**What the exercise asks**
Pull each line holding the word "heading" from the data.

**Records supplied**
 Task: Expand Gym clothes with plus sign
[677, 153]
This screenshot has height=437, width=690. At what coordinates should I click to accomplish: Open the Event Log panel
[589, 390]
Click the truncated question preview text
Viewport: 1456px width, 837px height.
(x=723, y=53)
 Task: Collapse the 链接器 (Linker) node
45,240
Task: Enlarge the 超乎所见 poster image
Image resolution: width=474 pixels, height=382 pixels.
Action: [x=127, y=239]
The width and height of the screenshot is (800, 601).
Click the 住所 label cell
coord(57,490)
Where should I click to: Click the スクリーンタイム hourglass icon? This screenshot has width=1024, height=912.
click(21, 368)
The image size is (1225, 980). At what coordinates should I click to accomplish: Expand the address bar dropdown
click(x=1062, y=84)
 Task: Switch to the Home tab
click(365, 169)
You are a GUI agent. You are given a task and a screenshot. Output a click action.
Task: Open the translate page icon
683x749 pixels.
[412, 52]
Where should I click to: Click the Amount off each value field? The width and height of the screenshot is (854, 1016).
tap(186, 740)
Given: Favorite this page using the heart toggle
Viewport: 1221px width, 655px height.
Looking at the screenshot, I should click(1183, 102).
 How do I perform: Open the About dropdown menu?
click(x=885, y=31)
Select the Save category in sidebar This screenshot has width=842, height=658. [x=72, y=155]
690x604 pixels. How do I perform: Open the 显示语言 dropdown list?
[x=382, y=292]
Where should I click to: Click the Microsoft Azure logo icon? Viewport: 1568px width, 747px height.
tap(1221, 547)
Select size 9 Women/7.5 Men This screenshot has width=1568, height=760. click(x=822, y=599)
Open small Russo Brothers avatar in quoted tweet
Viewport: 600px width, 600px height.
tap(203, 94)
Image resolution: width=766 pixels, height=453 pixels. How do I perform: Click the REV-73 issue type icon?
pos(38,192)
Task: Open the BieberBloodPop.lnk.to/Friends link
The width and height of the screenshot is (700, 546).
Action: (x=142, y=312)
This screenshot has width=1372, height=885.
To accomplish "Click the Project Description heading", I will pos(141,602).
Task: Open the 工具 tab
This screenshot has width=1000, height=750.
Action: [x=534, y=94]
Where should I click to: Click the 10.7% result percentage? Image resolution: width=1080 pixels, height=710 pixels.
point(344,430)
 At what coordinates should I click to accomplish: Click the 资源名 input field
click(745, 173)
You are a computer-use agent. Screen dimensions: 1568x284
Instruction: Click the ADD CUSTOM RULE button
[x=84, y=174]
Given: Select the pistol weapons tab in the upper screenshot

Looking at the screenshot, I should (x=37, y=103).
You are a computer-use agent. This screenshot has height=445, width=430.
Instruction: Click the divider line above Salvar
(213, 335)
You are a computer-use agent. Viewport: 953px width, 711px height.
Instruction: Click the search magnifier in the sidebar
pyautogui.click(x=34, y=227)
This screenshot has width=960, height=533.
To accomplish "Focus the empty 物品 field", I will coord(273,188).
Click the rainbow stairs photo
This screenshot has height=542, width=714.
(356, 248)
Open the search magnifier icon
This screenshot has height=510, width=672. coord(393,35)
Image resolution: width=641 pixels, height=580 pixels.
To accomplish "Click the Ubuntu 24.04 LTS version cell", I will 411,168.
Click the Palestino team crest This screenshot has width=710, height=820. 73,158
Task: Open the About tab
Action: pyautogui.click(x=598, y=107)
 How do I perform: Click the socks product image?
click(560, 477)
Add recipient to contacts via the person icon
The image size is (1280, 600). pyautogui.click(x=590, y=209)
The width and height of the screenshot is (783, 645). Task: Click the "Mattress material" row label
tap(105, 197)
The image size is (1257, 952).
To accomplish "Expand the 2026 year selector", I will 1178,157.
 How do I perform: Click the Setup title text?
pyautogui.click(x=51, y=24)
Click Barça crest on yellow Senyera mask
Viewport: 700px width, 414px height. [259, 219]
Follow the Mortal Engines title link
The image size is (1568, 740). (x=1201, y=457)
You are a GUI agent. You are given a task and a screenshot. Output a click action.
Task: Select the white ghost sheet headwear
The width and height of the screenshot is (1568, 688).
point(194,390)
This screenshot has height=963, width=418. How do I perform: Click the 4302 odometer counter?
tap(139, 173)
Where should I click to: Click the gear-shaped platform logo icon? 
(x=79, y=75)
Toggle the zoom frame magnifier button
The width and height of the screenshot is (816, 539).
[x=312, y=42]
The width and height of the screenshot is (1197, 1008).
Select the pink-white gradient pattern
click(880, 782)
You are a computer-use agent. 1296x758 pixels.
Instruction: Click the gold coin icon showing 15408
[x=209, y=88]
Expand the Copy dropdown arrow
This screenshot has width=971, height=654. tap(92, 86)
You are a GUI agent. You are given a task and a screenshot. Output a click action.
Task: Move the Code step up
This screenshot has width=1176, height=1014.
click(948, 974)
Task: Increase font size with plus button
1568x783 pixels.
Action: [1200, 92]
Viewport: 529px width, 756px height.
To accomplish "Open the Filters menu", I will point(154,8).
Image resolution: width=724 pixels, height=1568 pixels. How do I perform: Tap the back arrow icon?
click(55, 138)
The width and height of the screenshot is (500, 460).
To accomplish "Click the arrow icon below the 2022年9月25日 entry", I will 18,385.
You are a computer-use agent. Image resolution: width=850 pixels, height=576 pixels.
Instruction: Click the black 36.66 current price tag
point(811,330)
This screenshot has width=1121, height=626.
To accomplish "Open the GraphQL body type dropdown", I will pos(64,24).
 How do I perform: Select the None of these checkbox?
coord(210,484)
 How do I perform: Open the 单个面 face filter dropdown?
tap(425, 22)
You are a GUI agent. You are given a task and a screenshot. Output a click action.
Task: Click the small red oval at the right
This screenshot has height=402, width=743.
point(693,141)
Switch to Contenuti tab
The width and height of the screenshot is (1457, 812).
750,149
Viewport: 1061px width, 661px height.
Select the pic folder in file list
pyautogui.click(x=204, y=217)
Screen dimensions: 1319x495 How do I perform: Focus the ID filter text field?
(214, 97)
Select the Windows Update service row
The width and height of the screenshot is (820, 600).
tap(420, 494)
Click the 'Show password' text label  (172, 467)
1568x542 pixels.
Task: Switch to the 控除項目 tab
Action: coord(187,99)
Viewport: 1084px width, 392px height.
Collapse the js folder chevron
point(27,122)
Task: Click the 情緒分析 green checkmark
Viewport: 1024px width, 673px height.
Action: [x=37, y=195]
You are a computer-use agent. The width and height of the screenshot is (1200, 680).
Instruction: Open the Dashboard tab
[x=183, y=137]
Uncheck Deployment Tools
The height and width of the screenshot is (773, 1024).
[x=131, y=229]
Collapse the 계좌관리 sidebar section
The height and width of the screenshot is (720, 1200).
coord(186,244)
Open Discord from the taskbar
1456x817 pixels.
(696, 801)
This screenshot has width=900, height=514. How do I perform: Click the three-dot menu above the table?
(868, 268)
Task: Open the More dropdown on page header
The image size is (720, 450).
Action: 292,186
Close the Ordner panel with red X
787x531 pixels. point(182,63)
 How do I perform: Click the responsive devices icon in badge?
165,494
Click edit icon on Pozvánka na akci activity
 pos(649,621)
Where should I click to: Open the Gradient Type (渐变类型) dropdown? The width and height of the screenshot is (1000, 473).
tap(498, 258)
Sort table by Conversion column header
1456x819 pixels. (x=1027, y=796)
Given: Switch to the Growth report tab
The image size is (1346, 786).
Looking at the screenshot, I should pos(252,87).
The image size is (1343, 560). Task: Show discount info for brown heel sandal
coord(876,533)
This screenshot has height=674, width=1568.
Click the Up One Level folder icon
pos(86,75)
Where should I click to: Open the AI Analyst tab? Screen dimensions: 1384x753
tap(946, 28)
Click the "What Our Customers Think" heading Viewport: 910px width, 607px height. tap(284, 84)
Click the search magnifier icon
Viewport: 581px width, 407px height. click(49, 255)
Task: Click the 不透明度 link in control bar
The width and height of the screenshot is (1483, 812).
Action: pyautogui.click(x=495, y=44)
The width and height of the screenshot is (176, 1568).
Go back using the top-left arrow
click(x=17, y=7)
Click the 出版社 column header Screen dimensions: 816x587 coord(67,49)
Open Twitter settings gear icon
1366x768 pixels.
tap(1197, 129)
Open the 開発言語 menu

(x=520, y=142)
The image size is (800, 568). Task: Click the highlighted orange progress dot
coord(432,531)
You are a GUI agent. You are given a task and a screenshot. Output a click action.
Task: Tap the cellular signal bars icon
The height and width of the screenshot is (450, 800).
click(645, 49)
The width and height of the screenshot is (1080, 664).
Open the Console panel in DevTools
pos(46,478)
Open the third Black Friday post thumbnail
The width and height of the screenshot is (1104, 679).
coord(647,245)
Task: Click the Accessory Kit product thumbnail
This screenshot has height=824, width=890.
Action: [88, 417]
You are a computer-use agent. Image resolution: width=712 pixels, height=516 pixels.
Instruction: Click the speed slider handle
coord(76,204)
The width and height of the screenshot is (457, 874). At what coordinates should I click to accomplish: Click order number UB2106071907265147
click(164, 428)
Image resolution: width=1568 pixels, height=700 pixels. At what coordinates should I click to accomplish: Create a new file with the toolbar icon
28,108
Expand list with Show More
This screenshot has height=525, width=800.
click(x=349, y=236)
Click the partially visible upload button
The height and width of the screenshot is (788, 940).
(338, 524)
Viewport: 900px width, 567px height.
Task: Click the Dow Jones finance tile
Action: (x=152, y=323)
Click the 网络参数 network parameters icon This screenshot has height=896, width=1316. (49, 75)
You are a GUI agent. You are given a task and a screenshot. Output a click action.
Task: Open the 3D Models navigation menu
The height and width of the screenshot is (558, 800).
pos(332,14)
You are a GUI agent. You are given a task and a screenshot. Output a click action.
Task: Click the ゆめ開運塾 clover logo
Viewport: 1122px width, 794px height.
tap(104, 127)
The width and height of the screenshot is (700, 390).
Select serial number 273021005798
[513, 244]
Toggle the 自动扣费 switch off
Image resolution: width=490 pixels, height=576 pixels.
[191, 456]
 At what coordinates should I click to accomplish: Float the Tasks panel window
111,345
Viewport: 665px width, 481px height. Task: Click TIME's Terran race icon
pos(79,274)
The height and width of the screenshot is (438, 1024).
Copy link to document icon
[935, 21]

**Answer section**
To accomplish "Click the Project Description heading", I will pos(141,602).
Click the "What Our Customers Think" heading Viewport: 910px width, 607px height. tap(284, 84)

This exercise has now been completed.